▸ **Instruction**:
Reproduce the records as a Markdown table with the columns "Number" and "Entry", starting at the line that contains "This screenshot has width=948, height=533." and ending at the line that contains "Action: (x=43, y=438)". Skip blank lines and leave the pictures out.

• • • •

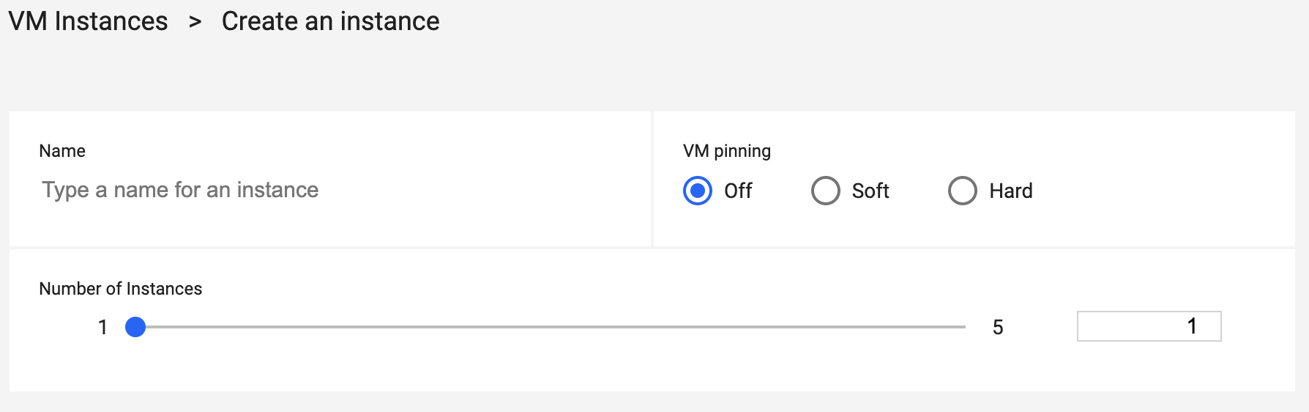This screenshot has height=412, width=1309.
Task: Select the Hard VM pinning radio button
Action: (x=962, y=191)
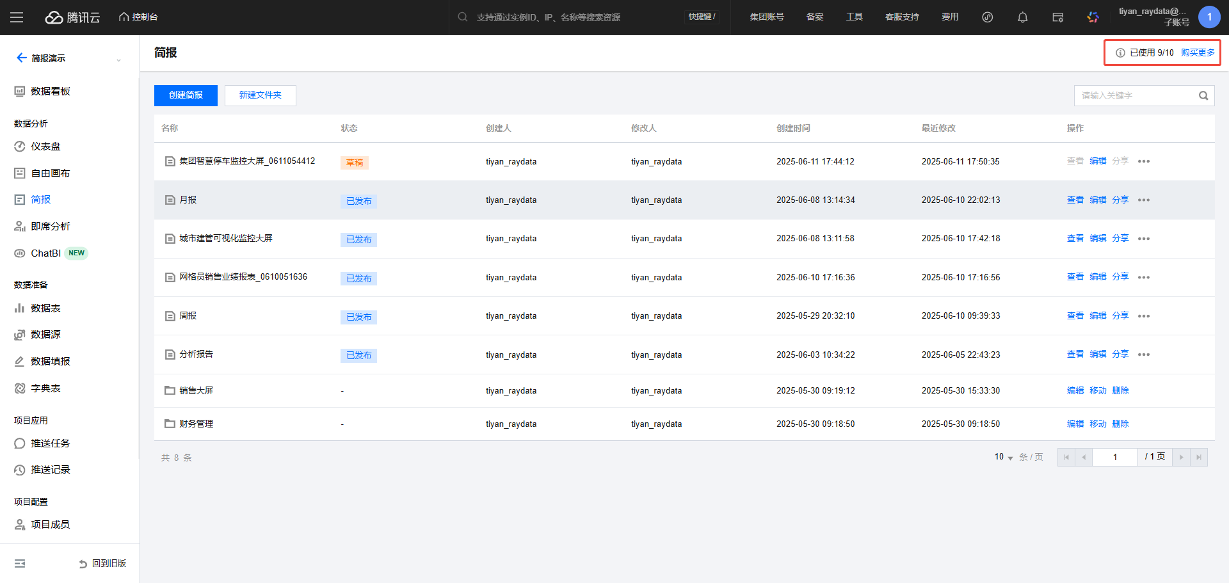1229x583 pixels.
Task: Open the colorful AI assistant icon
Action: click(x=1093, y=17)
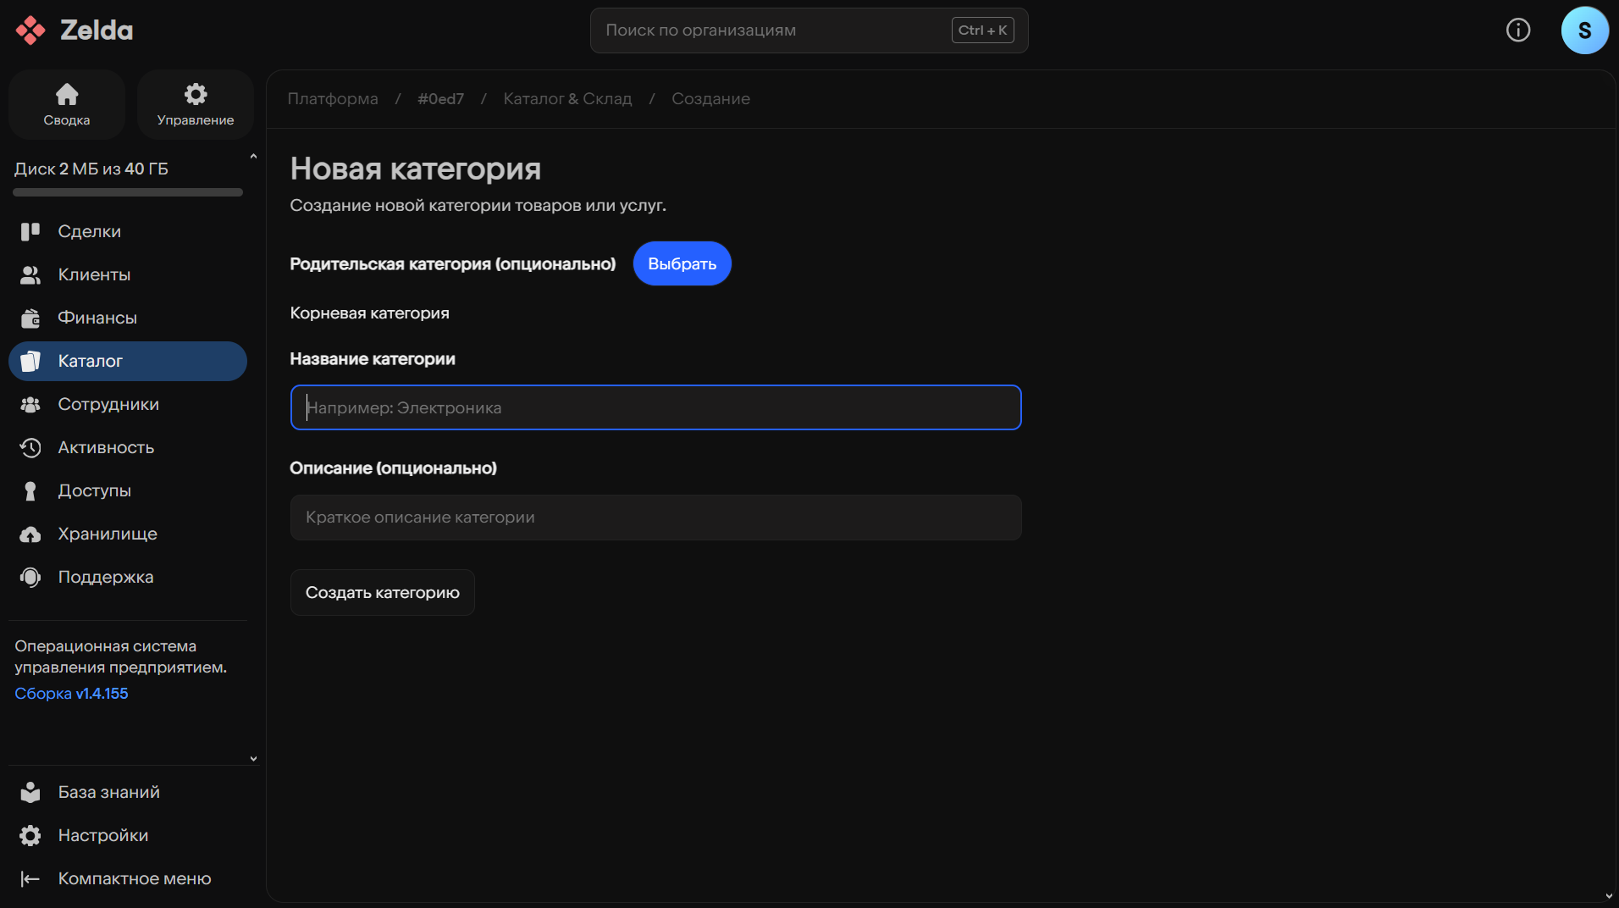
Task: Click the Zelda logo icon
Action: [30, 30]
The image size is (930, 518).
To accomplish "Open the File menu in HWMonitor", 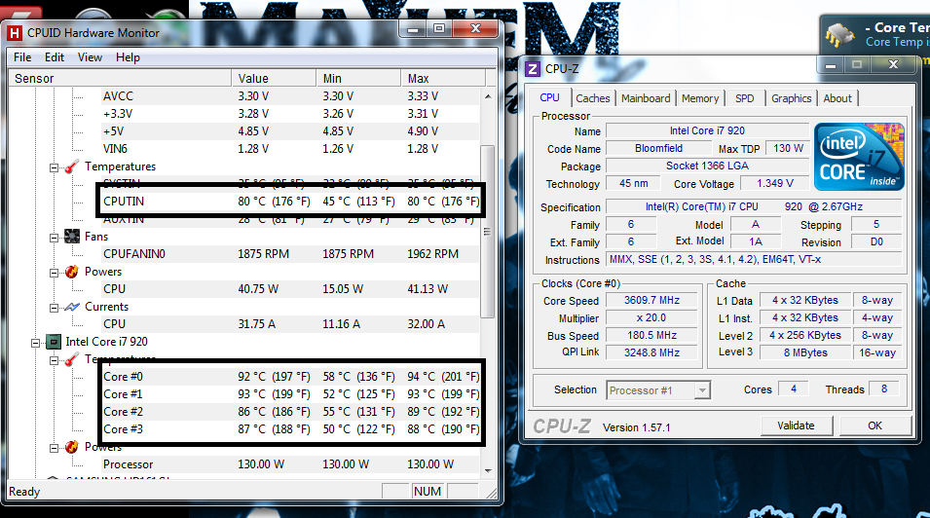I will tap(22, 57).
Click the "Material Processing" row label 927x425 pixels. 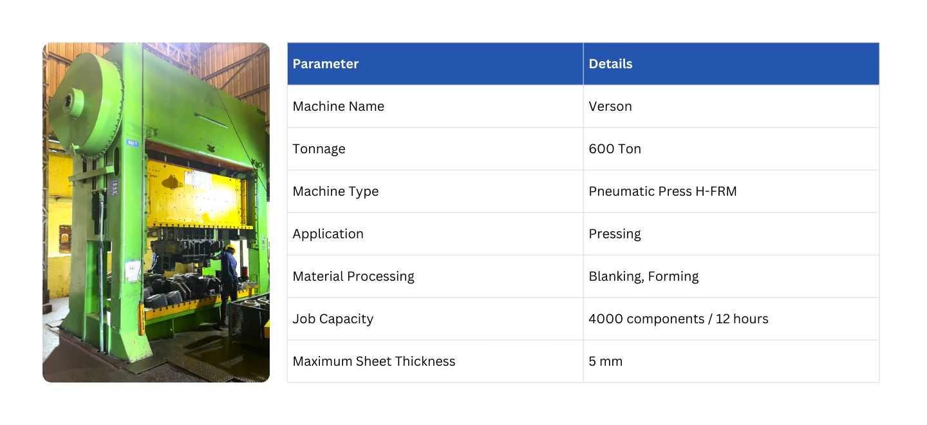[x=353, y=276]
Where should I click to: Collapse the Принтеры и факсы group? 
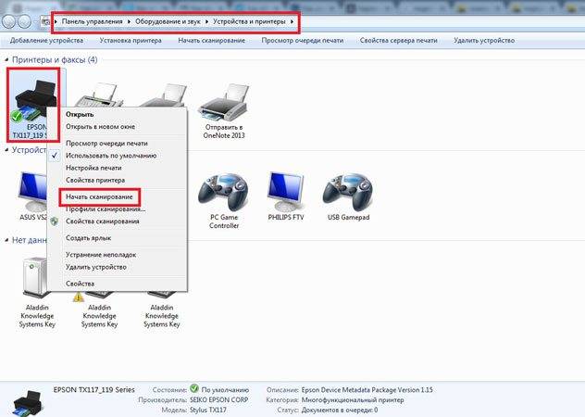point(6,60)
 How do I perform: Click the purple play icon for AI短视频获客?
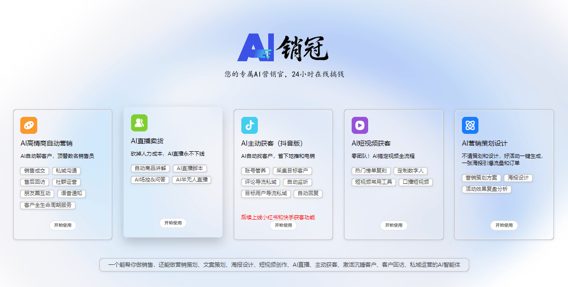tap(360, 125)
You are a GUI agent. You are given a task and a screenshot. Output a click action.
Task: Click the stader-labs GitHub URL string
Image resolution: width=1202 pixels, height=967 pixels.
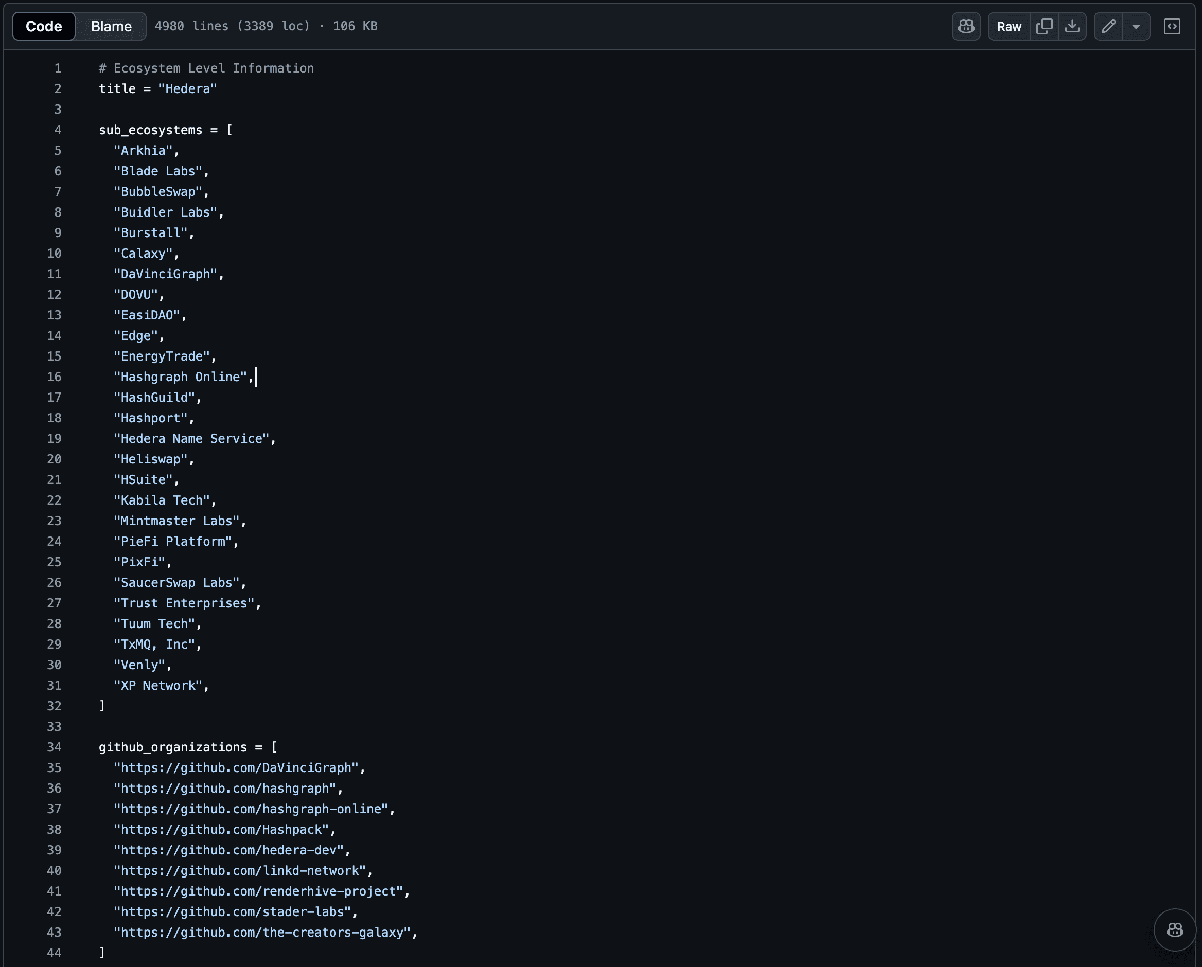click(232, 911)
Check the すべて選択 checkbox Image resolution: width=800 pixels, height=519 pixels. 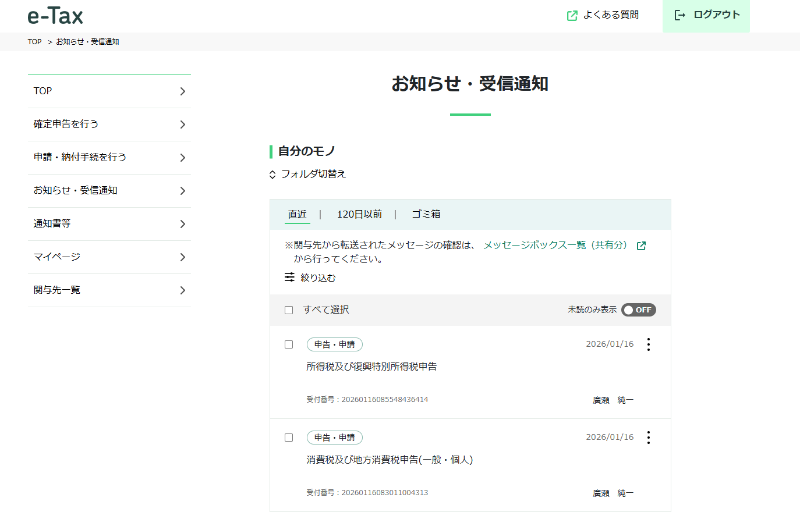click(289, 310)
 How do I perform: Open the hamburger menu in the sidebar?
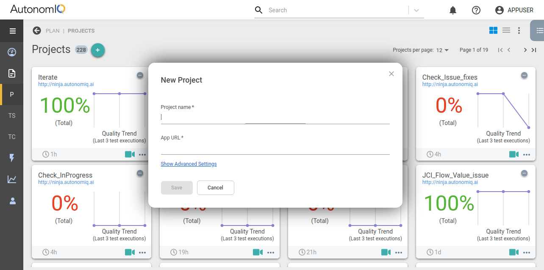12,31
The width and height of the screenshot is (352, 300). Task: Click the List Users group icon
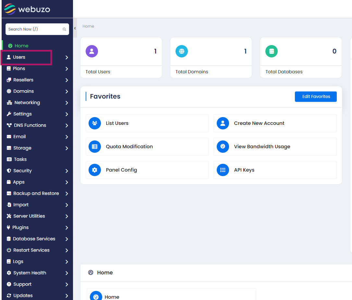95,123
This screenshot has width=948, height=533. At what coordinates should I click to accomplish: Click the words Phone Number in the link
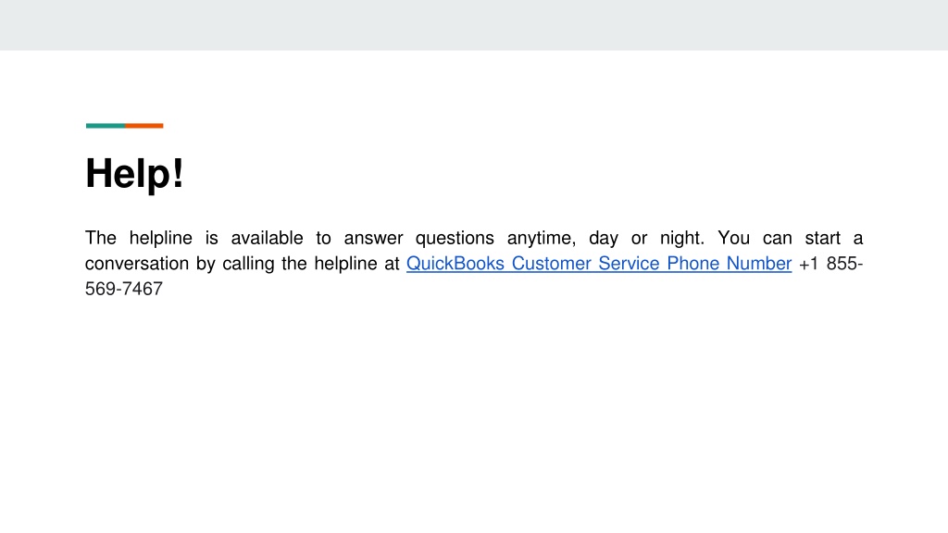click(x=730, y=264)
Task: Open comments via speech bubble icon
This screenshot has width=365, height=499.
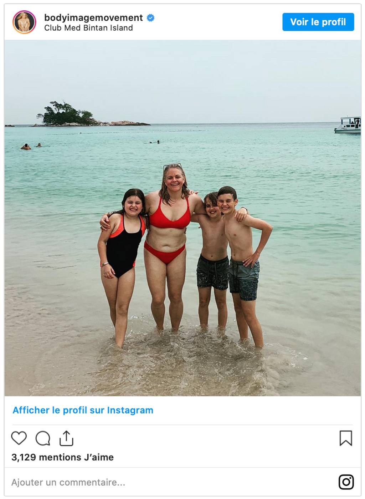Action: (x=43, y=438)
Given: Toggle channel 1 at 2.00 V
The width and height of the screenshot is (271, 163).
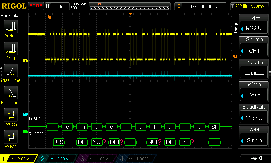Looking at the screenshot, I should tap(19, 159).
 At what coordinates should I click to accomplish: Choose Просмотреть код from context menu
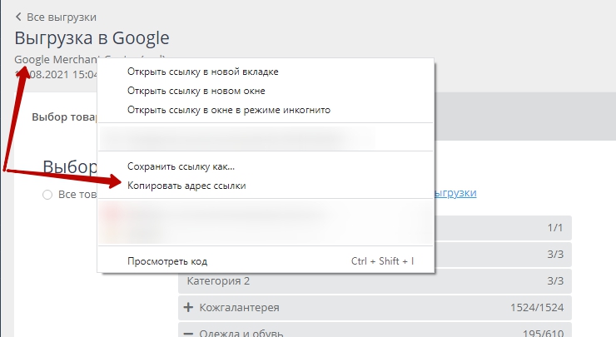pyautogui.click(x=167, y=260)
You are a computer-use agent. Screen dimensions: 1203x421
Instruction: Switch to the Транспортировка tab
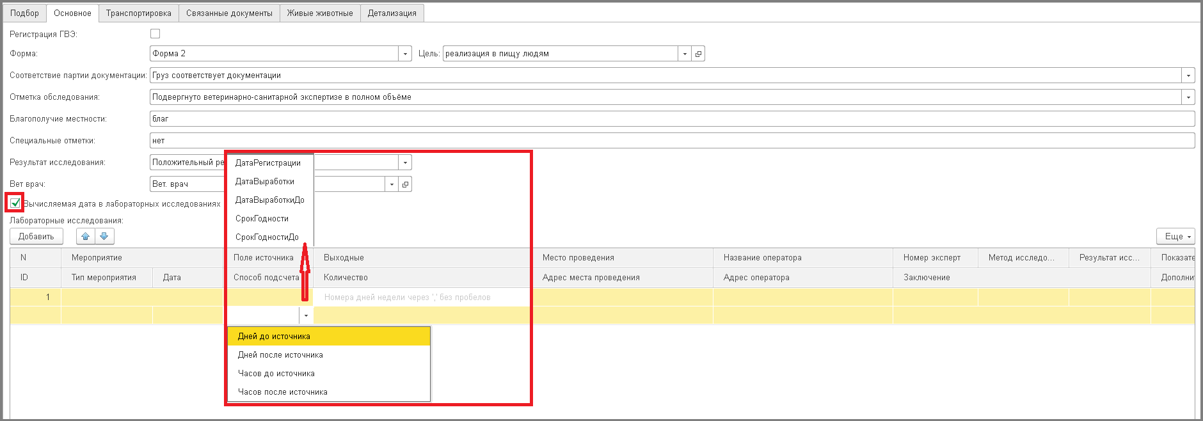(138, 13)
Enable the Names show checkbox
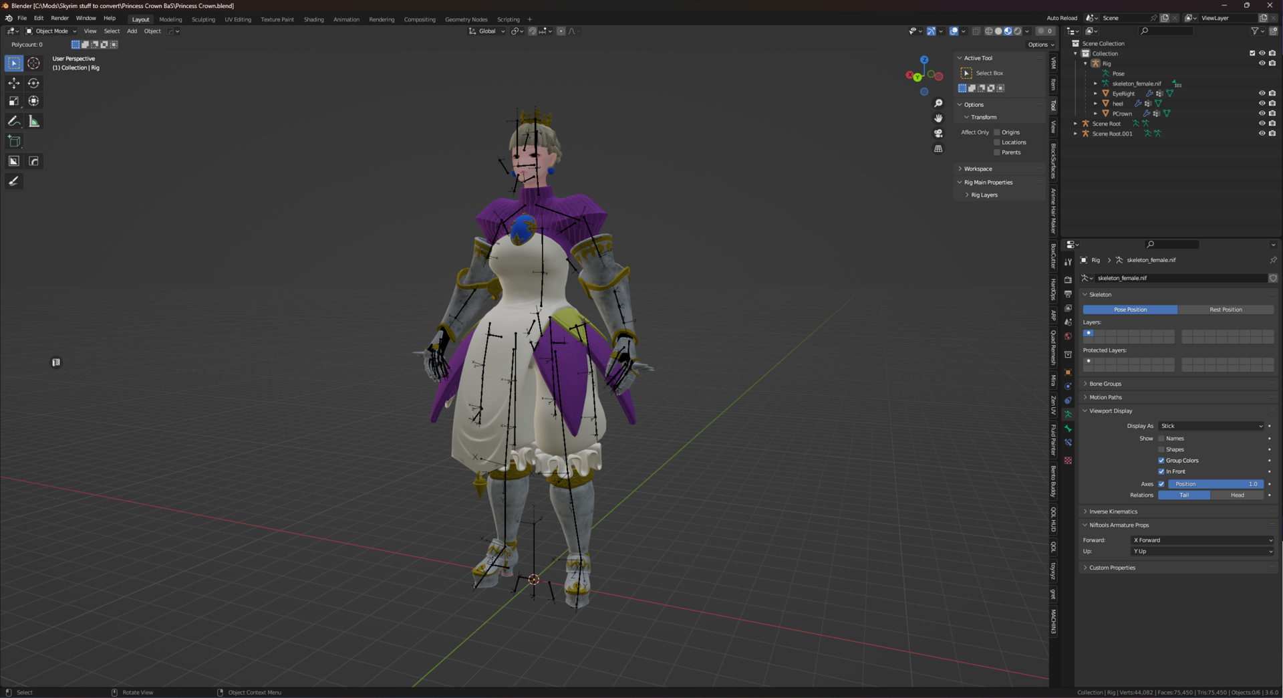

• • • •

▸ **In response**:
| Number | Entry |
|---|---|
| 1 | This screenshot has width=948, height=533. At what coordinates should I click to accomplish: Click the words Phone Number in the link |
| 2 | click(x=730, y=264) |
| 3 | Task: Open comments via speech bubble icon |
| 4 | This screenshot has width=365, height=499. |
| 5 | Action: (x=43, y=438) |